= Crime in Myanmar =

Crime is present in various forms in Myanmar (also known as Burma) and is continuous with the activities of many drug trafficking-financed militias in the eastern and western border regions, and with corruption within and challenges to the central government, particularly since the 2021 military coup.

== Crime by type ==
===Murder===

In 2012, Burma had a murder rate of 15.2 per 100,000 population. There were a total of 8,044 murders in Burma in 2012. Factors influencing Burma's high murder rate include communal violence and armed conflict.

=== Terrorism ===

Terrorism in Burma primarily consists of anti-government militant activity. Militant separatists in India, such as the United Liberation Front of Assam and the United National Liberation Front, have bases in Burma from which they launch attacks.

===Corruption===

Burma is perceived to be one of the world's most corrupt nations. The 2012 Transparency International Corruption Perceptions Index ranked the country at number 171, out of 176 countries in total. The Burmese government has been making an effort to curb corruption in the country, these efforts have proven ineffective, as Myanmar remains 130 out of 180 in the CPI.

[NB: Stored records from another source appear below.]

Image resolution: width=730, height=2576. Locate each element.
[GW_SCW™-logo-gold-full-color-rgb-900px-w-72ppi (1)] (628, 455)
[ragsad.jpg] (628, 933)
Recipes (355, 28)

===Crime against foreigners in Burma===
Crime against foreigners in Burma, although low, is a growing issue; there have been instances of both petty and violent crime in the country. Criminal activity will tend to reflect the activity of associated trafficking gangs in destination countries where present, and be localized to areas known to adventure tourists on the Banana Pancake Trail.

=== Opium and methamphetamine production ===

A world map of the world's primary opium or heroin producers. The Golden Triangle region, which Burma is part of, is pinpointed in this map.

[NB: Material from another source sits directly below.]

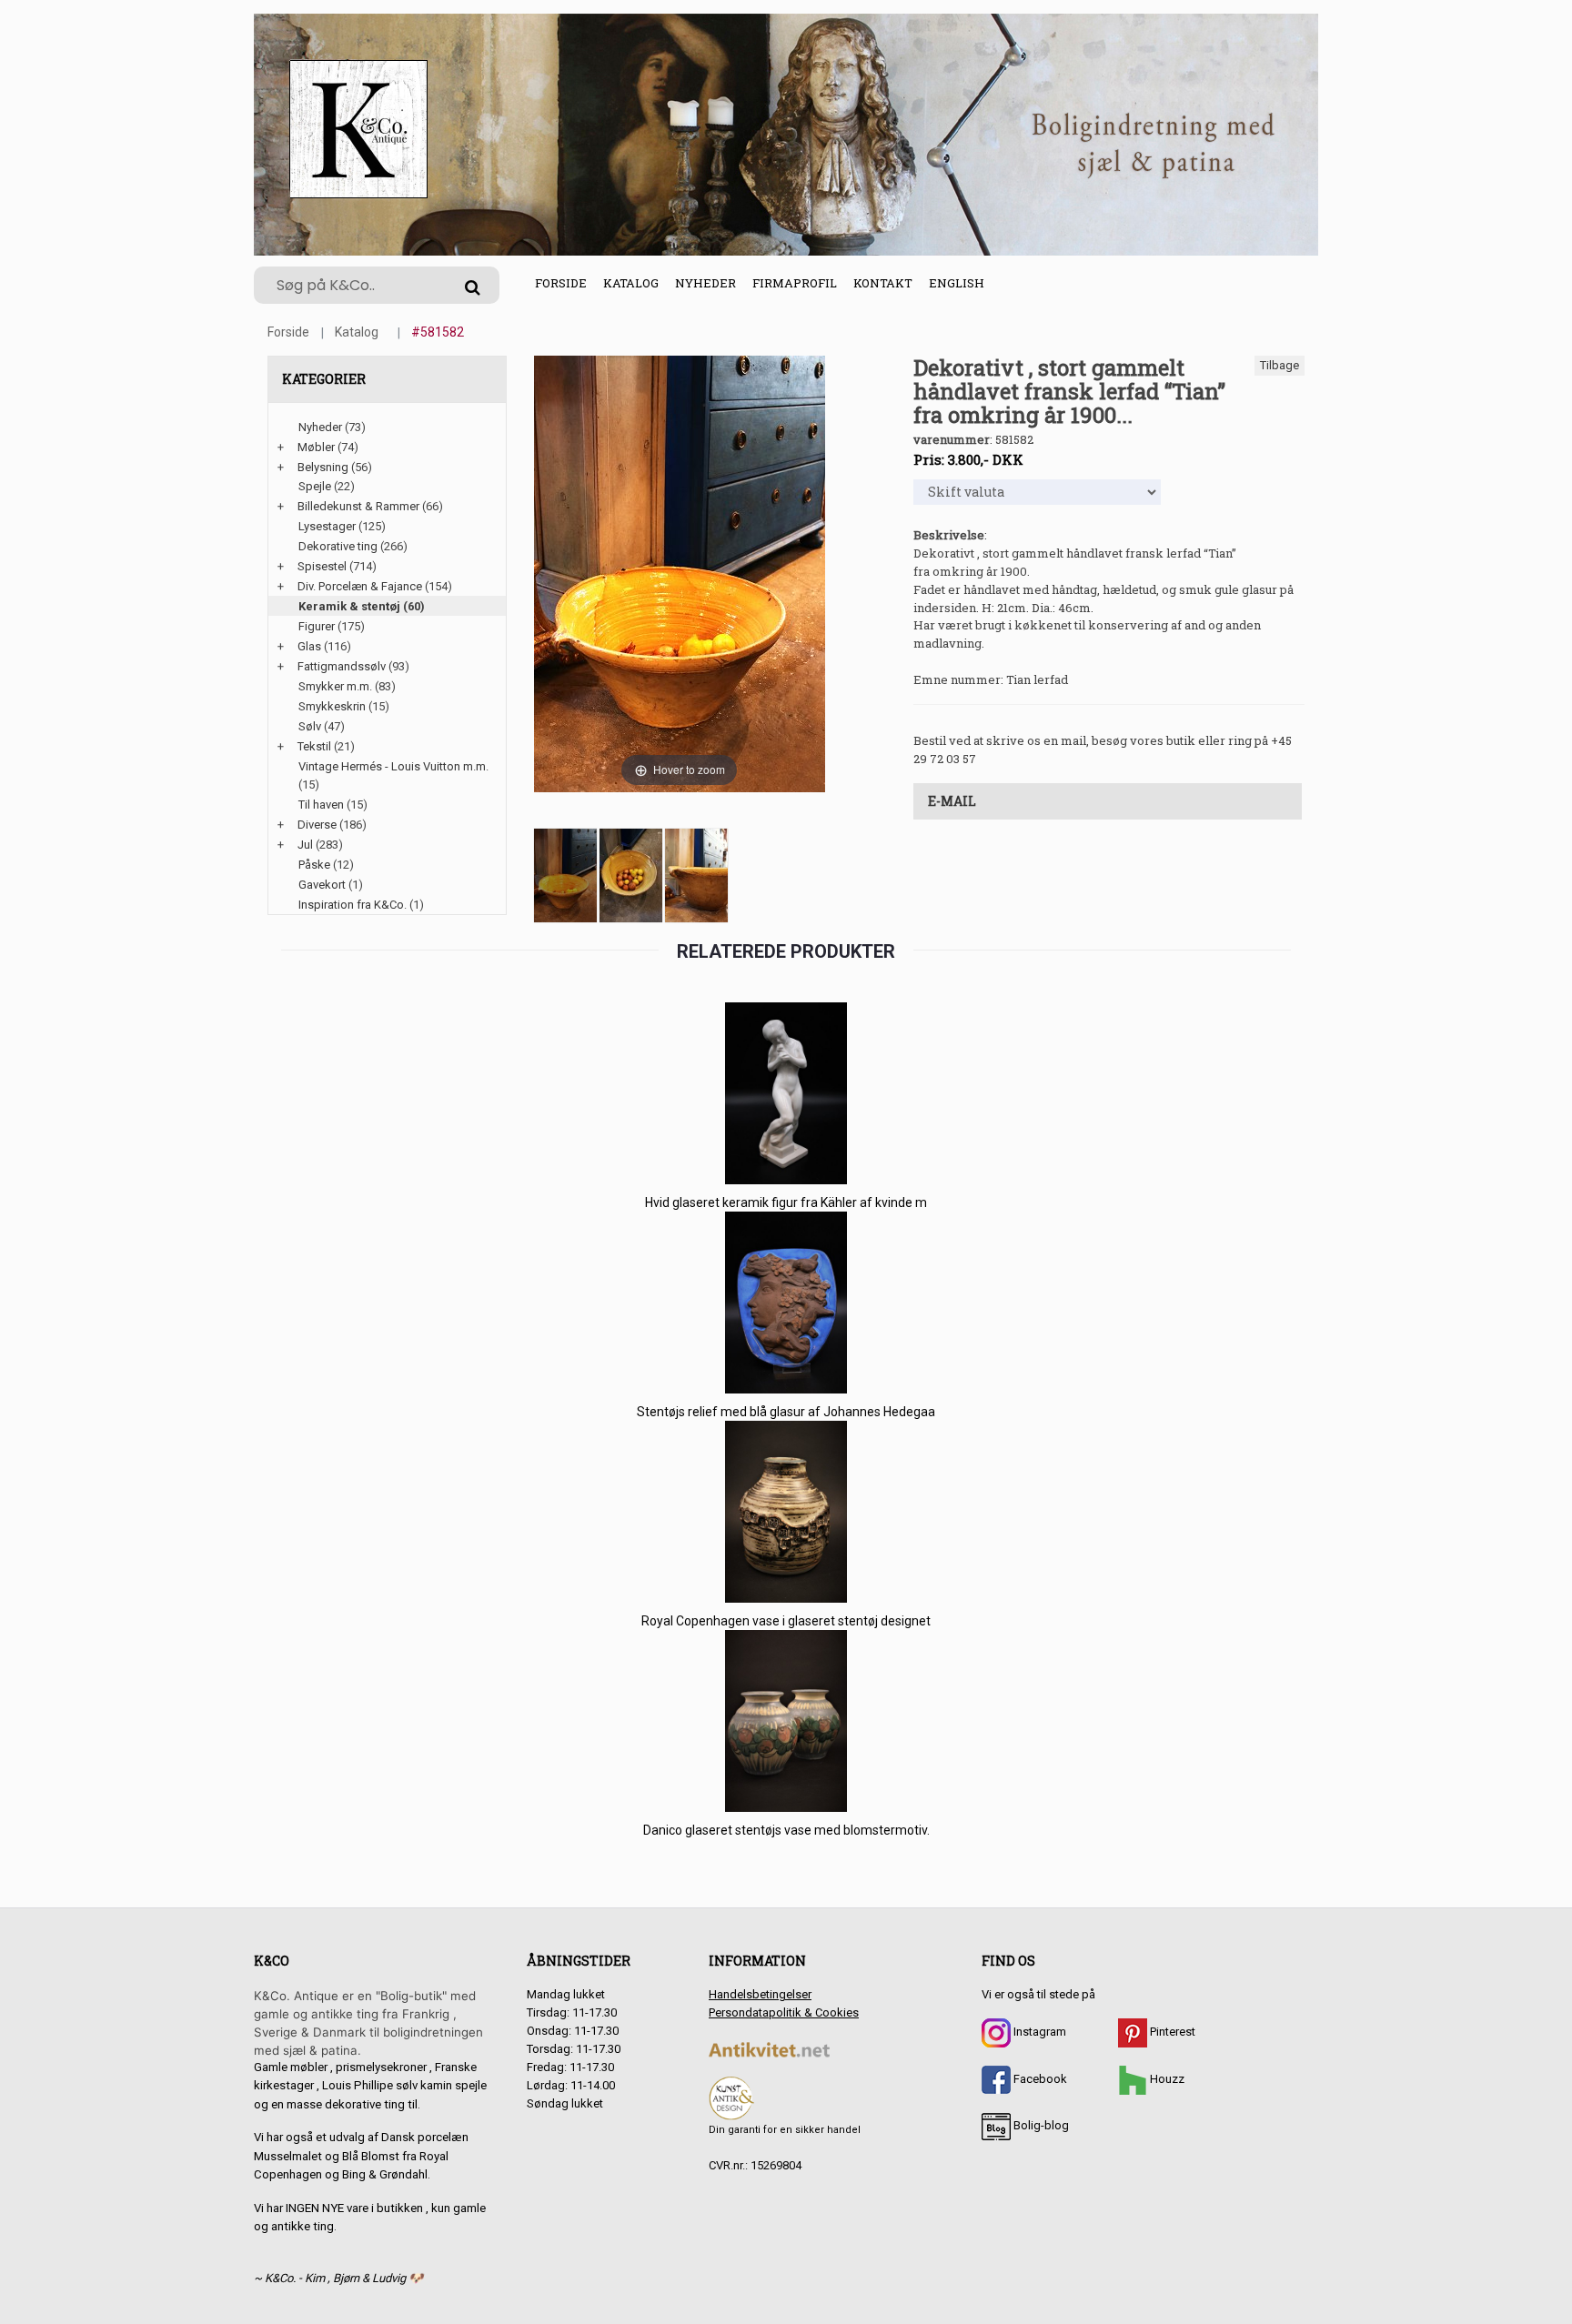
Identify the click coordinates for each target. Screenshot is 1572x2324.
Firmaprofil (794, 283)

Burma is the world's largest producer of opium and forms part of the Golden Triangle. The opium industry was a monopoly during colonial times and has since been illegally operated by corrupt officials in the Burmese military and rebel fighters, primarily as the basis for heroin manufacture. In 2025, amid ongoing civil war, opium cultivation in the country surged to its highest level in a decade.

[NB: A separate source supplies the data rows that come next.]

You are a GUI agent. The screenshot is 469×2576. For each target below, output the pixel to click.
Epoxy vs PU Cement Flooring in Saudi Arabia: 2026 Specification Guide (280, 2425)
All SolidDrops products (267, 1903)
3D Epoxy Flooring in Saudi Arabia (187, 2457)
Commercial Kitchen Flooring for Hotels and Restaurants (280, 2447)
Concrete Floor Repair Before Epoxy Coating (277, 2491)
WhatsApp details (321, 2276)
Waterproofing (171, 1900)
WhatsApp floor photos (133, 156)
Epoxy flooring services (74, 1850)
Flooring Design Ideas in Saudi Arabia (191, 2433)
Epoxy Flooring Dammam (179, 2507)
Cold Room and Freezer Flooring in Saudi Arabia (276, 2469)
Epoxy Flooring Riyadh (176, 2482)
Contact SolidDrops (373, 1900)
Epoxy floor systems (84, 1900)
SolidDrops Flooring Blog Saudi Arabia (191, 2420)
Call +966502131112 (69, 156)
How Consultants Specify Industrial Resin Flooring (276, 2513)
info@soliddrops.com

Burma is the largest producer of methamphetamine in the world, with the majority of Ya ba found in Thailand produced in Burma, particularly in the Golden Triangle and Northeastern Shan State, which borders Thailand, Laos and China. Burmese-produced ya ba is typically trafficked to Thailand via Laos, before being transported through the northeastern Thai region of Isan.

In 2010, Burma trafficked 1 billion tablets to neighbouring Thailand. In 2009, Chinese authorities seized over 40 million tablets that had been illegally trafficked from Burma. Ethnic militias and rebel groups (in particular the United Wa State Army) are responsible for much of this production; however, the Burmese military units are believed to be heavily involved in the trafficking of the drugs.

The prominence of major drug traffickers have allowed them to penetrate other sectors of the Burmese economy, including the banking, airline, hotel and infrastructure industries. Their investment in infrastructure have allowed them to make more profits, facilitate drug trafficking and money laundering.

===Prostitution===

Prostitution in Burma is against the law. Prostitution is a major social issue that particularly affects women and children.

Burma is a major source of prostitutes (an estimate of 20,000–30,000) in Thailand, with the majority of women trafficked taken to Ranong, a location that borders Burma at its south, and Mae Sai, which is located at the eastern tip of Burma. Burmese sex workers also operate in Yunnan, China, particularly the border town of Ruili. The majority of Burmese prostitutes in Thailand are from ethnic minorities.

60% of Burmese prostitutes are under 18 years of age. Burma is also a source country of sex workers and forced laborers in China, Bangladesh, Taiwan, India, Malaysia, Korea, Macau, and Japan. Internal trafficking of women for the purpose of prostitution occurs from rural villages to urban centres, military camps, border towns, and fishing villages.

Women are often lured into prostitution with the promise of legitimate jobs, substantially higher pay, and because their low educational levels makes it difficult for them to find jobs elsewhere. In many instances, such women come from remote regions.

In addition to crimes associated with prostitution, the trafficking of women, largely to China, for forced marriage remains a problem in Burma. Lack of local brides due to China's long standing One Child Policy is believed to fuel this trade.

===War crimes===

The United Nations Human Rights Council has requested an investigation into potential human rights violations, or war crimes, in the country.

In 2023, Amnesty International called for an investigation of ongoing war crimes in Myanmar, following the 2021 coup d'état.